[Items from a data source]
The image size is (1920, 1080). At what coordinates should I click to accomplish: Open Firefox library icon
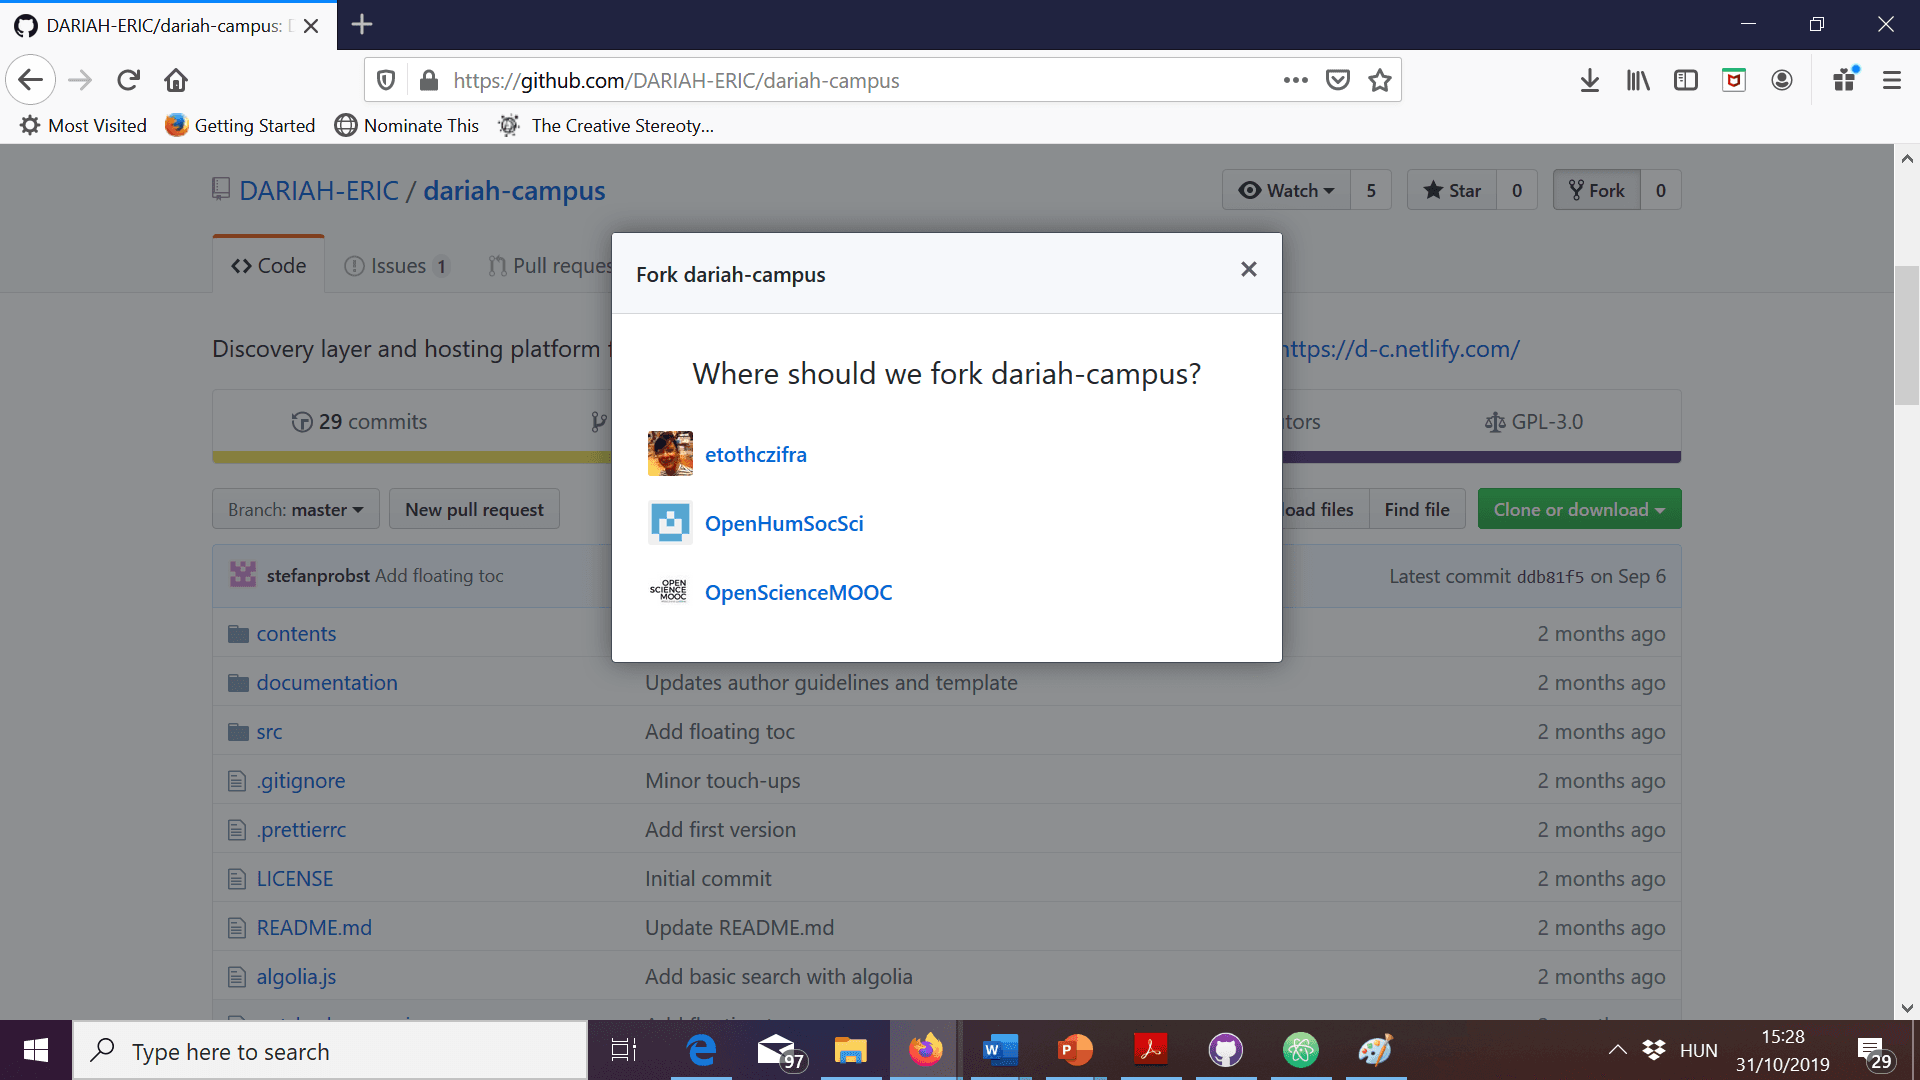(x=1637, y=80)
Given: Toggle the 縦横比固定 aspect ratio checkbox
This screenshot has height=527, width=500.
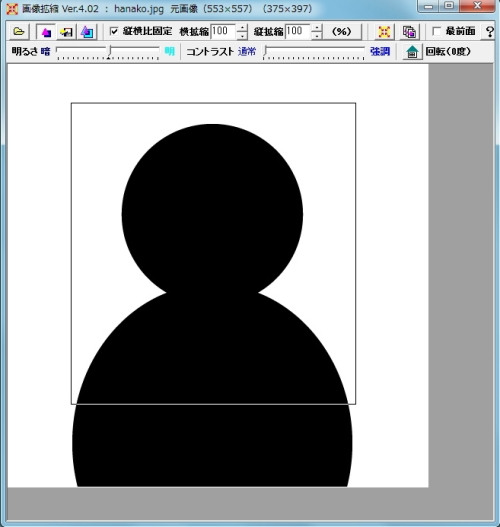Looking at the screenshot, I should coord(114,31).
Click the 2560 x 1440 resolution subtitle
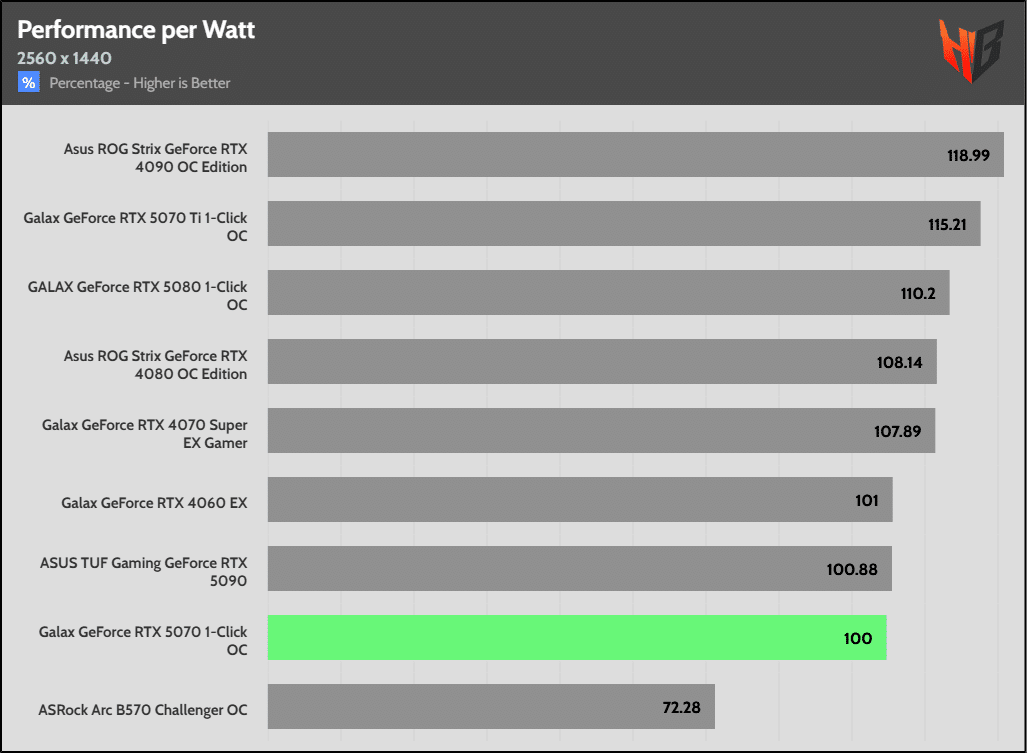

> **CHALLENGE**:
Reproduce the text lines of the listing above exactly, leaving out the pictures.

> **FULL OUTPUT**:
The image size is (1920, 1080). At what coordinates should I click to accomplish: Open Firefox library icon
(x=1637, y=80)
Given: Toggle the 縦横比固定 aspect ratio checkbox
This screenshot has height=527, width=500.
Looking at the screenshot, I should coord(114,31).
Click the 2560 x 1440 resolution subtitle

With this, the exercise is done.